Revision as of 14:09, 31 October 2013 by Mikhail Khodos (talk | contribs) (VM Backup)
(diff) ← Older revision | Latest revision (diff) | Newer revision → (diff)

OpenStack Data Protection As Service("Raksha")


[Raksha on launchpad (including bug tracker and blueprints)]
[Raksha Source]

Related projects


  • Python Raksha client
  • Raksha API documentation

What is Raksha?


Raksha is a scalable data protection service for OpenStack cloud without the burden of handling complex administrative tasks associated with setting up backup products. OpenStack tenants can choose backup policies for their workloads and the Raksha service leverages existing hooks in Nova and Cinder to provide data protection services to tenants. The goal of this service is to provide data protection to OpenStack cloud, while automating data protection tasks including consistent snap of resources, creating space efficient data streams for snapped resources and streaming the backup data to swift end points. Just like any other service in OpenStack, Data Protection as a Service is consumed by tenants; hence, Horizon dashboard will be enhanced to support data protection service.


Rationale


Over the last three years OpenStack has experienced tremendous growth in terms of its maturity as cloud platform and has been evolving into platform of choice for public and private clouds. As with any cloud platform, OpenStack also needs a reliable data protection service.


Currently the following APIs are available to build a data protection solution for OpenStack.

  • Nova - Instance Snapshot: Backup the root volume to Glance
  • Cinder - Volume Snapshot: Snapshot volumes
  • Cinder - Volume Backup: Backup volumes to Swift


Nova has image snapshot API that will enable tenant to take a live backup of the boot volume. Cinder has defined volume backup and restore APIs, and storage vendors are supporting these APIs for their products. Though these features are extremely useful in implementing a total backup solution, there are some gaps.

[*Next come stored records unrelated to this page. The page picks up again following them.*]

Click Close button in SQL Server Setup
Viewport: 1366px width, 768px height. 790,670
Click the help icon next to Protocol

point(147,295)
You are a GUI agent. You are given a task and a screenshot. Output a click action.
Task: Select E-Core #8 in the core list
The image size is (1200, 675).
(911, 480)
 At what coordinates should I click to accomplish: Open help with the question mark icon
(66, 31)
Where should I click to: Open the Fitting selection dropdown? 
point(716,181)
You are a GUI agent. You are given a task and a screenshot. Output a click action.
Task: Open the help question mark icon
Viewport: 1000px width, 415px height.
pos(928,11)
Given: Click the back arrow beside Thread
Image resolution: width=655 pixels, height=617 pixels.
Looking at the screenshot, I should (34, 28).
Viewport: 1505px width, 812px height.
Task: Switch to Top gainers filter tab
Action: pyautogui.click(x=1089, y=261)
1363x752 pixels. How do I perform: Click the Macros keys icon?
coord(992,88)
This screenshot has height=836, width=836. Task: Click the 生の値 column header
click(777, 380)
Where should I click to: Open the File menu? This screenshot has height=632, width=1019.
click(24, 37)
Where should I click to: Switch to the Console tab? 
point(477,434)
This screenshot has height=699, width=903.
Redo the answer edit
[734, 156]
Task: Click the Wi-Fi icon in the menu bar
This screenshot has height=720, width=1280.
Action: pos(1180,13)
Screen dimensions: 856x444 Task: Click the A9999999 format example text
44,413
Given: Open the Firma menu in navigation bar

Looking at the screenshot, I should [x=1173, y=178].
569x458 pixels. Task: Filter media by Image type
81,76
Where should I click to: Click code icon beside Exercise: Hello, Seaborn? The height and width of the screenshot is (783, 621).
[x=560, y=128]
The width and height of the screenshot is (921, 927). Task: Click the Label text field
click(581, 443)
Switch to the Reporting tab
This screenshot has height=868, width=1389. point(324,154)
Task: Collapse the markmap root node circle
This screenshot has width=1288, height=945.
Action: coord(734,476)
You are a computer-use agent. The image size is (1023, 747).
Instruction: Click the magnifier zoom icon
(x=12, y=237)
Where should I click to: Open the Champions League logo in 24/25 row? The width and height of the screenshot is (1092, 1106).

For example, the current volume backup APIs require the entire volume to be backed up. The volumes tend to grow upward of tens to hundreds of Gigabytes. Though current backup APIs support compression, depending on the size of the data set, it can still incur considerable data transfer. Moreover the compression of the entire volume does not remove the need to read the entire volume, which adds additional strain on the storage. A better answer would be to track changed blocks since last the backup and stream only changed blocks to the backup service end point.

Another feature that is required is the application consistent backup. An application can consist of one or more VMs and each VM may have one or more volumes. In order to take an application consistent backup, a higher order function that identifies the VMs of the application and their resources, and then take a consistent snap of resources. Application consistency is an essential feature to have a reliable restart-able backup image.

The current implementation of backup APIs is complex. Nova and Cinder use different services to stream the backup images where Nova uses Glance and Cinder uses Swift.

Also backup APIs are distributed across multiple projects and have been evolving independent of each other.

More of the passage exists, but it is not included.